The translation of mRNAs without in-frame stop codons results in the following problems: the ribosomes are stalled and sequestered on the defective mRNA, the incomplete polypeptides produced are potentially toxic to the cells, and the defective mRNA can result in more futile translational cycles. Bacteria have developed a unique system, called trans-translation to resolve all of the above-mentioned problems. The key players of the trans-translation system are tmRNA and its protein cofactor SmpB. One part of my work showed that the system mediates the degradation of non-stop mRNAs by recruiting RNase R to stalled ribosomes through the interaction between the C-terminal lysine-rich domain of RNase R and the trans-translation machinery. In addition, the SmpB-tmRNA system adds a peptide tag to the C-termini of the nascent products of mRNAs lacking an in-frame stop codon, marking them for proteolysis. The other part of my work showed that in Escherichia coli, in addition to the ClpXP system, Lon protease also degrades tmRNA-tagged proteins, but with much lower efficiency. I then studied a unique case in Mycoplasma pneumoniae (Mp) where Lon is the primary protease degrading the tmRNA proteins due to the absence of Clp family proteases.
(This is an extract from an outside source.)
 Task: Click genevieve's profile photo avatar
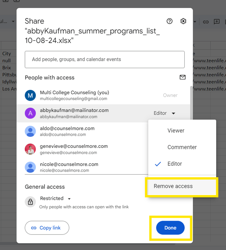point(30,149)
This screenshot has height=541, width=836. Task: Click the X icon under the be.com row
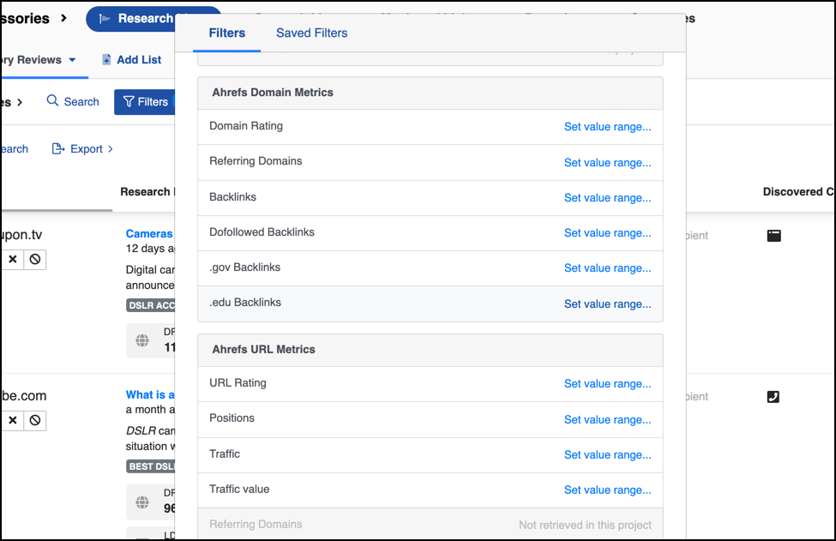click(x=13, y=420)
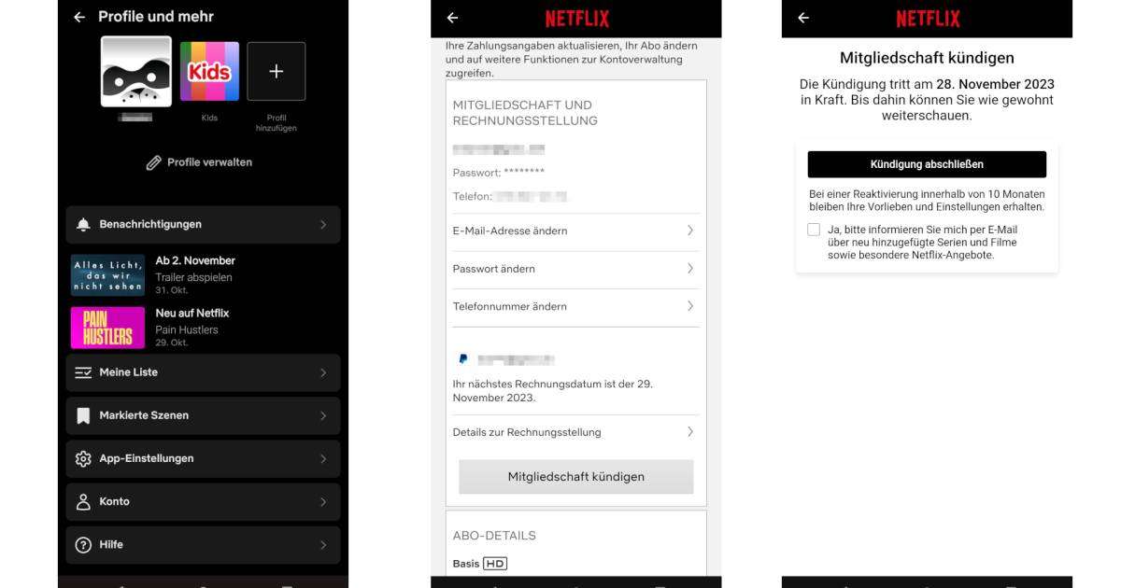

I identified two discrete signaling motifs in the Mp-tmRNA tag for Lon recognition. I also showed evidence that the Mp-Lon and Mp-tmRNA tag have co-evolved to allow enhanced Lon binding to the tag and more efficient degradation of the Mp-tmRNA tagged proteins. The discrepancy in the substrate specificity between Ec-Lon and Mp-Lon promoted us to further explore the general substrate specificity of Lon in difference bacterial species. I was also interested in the role of Lon protease in the pathogenesis of Yersinia pestis. I performed a genome wide profiling of Lon substrates and identified novel substrates, many of which are master regulators of gene expression in Yersinia. I also identified and compared the preferred cleavage sites of Lon protease in multiple substrates. We are now working on deciphering the biological significance of the degradation of these substrates by Lon, with the hope of shedding more light on the role Lon is playing in Yersinia pathogenesis.